Monday, September 17, 2007

Diet – Nutrition Myths

There is quite a bit of information out there about what makes up a healthy diet – and quite a bit of misinformation as well! And, it’s tough – every time you put together a new diet plan, you either read something, or hear from a friend, that some aspect of your new diet is going to be bad for you. The problem is, sometimes the information you get is accurate, and other times – it’s a nutrition myth. So, here’s a few nutrition myths to help you separate “truth from fiction”.

Nutrition Myth #1 – That white potatoes are bad for you, and you should eat sweet potatoes instead. This myth probably came about because white potatoes are what are commonly used in really unhealthy processed versions of snack foods, such as potato chips or French fries. The reality is, they compliment each other. White potatoes have more essential minerals like iron, potassium and magnesium, and sweet potatoes have more fiber and Vitamin A. So, what’s important to remember is that both can be healthy for you to eat, just make sure the form you eat them in is healthy (i.e. – don’t deep fry them, or smother them in cheese, butter or sour cream!)

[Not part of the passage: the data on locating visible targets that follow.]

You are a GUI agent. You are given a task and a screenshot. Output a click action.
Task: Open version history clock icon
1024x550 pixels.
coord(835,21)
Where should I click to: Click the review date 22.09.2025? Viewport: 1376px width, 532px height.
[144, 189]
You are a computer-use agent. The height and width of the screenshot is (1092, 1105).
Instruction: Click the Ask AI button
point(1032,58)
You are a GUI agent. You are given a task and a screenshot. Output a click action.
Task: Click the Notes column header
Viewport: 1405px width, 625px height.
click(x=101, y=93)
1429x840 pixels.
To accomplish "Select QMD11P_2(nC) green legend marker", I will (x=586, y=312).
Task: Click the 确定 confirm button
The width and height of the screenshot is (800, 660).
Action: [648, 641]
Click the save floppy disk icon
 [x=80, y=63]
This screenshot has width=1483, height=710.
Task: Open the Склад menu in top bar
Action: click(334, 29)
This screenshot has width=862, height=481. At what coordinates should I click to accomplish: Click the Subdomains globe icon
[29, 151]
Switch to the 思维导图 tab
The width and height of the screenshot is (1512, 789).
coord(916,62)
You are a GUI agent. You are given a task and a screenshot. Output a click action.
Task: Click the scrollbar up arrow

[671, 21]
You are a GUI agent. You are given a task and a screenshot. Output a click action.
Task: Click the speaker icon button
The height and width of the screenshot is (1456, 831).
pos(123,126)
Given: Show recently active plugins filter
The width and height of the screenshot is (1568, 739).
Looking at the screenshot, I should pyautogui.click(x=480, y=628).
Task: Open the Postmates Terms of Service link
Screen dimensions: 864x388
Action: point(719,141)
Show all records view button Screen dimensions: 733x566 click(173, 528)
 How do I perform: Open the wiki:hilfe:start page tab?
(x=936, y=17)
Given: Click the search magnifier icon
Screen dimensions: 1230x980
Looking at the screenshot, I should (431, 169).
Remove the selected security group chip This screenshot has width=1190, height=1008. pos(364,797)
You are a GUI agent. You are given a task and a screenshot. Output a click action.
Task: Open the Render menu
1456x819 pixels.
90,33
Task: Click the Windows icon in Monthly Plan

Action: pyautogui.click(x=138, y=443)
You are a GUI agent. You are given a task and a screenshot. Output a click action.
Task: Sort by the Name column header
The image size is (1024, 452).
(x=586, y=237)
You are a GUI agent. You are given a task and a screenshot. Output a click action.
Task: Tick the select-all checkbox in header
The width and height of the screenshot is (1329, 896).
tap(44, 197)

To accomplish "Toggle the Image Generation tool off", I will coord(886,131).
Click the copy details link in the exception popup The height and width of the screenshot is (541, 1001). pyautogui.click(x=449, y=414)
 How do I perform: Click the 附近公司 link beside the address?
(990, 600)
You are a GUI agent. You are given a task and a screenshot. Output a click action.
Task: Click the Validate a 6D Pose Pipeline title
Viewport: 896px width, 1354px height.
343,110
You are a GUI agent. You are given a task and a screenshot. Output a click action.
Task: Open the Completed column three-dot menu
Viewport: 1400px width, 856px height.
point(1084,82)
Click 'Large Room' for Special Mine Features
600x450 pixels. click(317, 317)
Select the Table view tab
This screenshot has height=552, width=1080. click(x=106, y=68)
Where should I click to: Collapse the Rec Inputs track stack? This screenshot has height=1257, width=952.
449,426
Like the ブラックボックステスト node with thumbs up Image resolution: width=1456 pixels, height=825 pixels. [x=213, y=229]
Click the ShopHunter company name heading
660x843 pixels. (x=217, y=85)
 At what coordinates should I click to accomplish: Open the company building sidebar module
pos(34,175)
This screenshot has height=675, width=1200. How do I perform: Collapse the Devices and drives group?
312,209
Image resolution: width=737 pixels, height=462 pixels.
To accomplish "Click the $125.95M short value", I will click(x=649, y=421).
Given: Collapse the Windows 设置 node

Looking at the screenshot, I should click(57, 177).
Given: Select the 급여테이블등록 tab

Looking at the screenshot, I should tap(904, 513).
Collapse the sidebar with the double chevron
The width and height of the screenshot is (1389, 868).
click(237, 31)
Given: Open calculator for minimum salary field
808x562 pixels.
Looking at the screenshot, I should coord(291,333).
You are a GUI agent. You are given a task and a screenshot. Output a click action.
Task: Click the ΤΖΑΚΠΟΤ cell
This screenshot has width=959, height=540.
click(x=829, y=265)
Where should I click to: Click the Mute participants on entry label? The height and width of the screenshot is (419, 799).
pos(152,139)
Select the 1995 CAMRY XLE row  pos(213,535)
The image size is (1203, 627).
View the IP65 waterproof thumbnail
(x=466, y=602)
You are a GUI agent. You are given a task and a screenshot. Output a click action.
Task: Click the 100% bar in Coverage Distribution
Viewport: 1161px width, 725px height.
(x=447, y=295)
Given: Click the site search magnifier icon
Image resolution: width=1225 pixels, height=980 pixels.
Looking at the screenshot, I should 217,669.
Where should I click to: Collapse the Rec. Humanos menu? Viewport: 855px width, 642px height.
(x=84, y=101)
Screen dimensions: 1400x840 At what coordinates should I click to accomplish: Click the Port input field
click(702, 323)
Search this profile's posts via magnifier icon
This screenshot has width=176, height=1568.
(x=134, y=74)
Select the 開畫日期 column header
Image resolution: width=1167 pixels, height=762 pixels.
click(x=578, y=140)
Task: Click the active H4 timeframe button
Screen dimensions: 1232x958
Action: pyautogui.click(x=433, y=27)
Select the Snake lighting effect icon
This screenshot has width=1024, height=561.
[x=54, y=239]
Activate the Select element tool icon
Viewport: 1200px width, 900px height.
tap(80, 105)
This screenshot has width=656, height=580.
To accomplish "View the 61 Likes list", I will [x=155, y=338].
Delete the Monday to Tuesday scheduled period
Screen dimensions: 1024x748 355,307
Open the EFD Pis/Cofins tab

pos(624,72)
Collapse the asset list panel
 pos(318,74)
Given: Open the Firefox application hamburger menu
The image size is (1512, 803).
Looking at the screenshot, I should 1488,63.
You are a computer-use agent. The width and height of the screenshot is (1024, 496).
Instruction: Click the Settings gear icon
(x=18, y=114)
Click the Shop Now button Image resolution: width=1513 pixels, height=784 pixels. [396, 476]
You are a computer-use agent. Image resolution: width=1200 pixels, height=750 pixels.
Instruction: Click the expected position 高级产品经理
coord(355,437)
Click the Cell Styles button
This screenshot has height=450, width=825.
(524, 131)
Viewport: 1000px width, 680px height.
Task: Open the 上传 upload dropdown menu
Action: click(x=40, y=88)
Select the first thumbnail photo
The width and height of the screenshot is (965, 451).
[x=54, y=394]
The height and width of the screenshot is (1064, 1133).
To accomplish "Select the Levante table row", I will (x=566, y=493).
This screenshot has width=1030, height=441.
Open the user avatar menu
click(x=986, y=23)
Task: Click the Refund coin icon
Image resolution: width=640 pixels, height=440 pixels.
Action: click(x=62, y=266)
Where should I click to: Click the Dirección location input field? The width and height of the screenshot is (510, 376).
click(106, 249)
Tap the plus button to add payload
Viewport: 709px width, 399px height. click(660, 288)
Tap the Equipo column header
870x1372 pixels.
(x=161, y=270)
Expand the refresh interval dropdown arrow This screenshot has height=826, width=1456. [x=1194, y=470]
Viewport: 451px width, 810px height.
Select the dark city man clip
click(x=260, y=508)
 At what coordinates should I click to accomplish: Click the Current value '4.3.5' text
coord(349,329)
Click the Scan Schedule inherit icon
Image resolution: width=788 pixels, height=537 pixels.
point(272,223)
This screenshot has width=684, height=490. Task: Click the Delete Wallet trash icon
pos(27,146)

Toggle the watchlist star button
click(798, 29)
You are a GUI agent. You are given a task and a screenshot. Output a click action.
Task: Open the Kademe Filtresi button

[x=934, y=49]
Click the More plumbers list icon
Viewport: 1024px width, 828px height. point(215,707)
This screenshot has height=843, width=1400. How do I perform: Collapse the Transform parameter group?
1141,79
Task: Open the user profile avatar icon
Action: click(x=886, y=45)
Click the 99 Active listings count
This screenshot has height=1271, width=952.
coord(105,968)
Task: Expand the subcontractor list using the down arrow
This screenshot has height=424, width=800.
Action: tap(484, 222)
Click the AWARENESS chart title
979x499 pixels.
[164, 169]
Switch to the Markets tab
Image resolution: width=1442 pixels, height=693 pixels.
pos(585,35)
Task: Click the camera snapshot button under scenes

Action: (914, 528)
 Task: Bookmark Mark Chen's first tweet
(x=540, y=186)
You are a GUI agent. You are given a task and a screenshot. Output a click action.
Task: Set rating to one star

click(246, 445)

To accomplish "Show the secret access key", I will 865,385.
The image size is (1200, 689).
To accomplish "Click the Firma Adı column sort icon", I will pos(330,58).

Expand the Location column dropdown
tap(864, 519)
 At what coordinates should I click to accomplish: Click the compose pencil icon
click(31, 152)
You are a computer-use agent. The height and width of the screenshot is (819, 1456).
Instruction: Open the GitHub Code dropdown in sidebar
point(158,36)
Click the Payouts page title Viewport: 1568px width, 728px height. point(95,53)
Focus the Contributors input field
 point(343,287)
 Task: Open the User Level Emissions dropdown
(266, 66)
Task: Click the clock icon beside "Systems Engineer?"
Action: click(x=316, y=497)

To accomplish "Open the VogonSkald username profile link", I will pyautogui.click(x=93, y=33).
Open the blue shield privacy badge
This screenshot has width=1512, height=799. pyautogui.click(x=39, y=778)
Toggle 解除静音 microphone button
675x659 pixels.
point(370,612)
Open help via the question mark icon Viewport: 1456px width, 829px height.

Nutrition Myth #2 – Salt Causes High Blood Pressure. Nope – not really. Large scale scientific studies have shown that there’s no reason healthy people need to cut back on salt. Keep in mind that if you already have high blood pressure, your sensitivity to salt may mean you do need to cut back on your sodium intake. But, if you’re worried, just eat more foods with potassium such as fruits, veggies, and beans. The issue is more that we need a balance between sodium and potassium, and we normally get about 1,600mg less that the 4,700mg of potassium we need daily.

Nutrition Myth #3 – High Protein Diets Damage Your Kidneys. The story behind this myth is that researchers found out back in the mid 80’s, that increased protein in your diet increases the amount of blood your kidneys filter. And from that came the assumption that this increases the stress on your kidneys. Yet, those same Dutch researchers also found that there were no adverse effects on the kidneys from the increase protein in ones diet. Keep in mind that the more of anything you ingest (whether it’s protein, carbohydrates or fat) – if you take in more than you burn, you’re body will convert it to fat stores. Your goal for daily protein intake should be around a gram of protein per pound of body weight per day.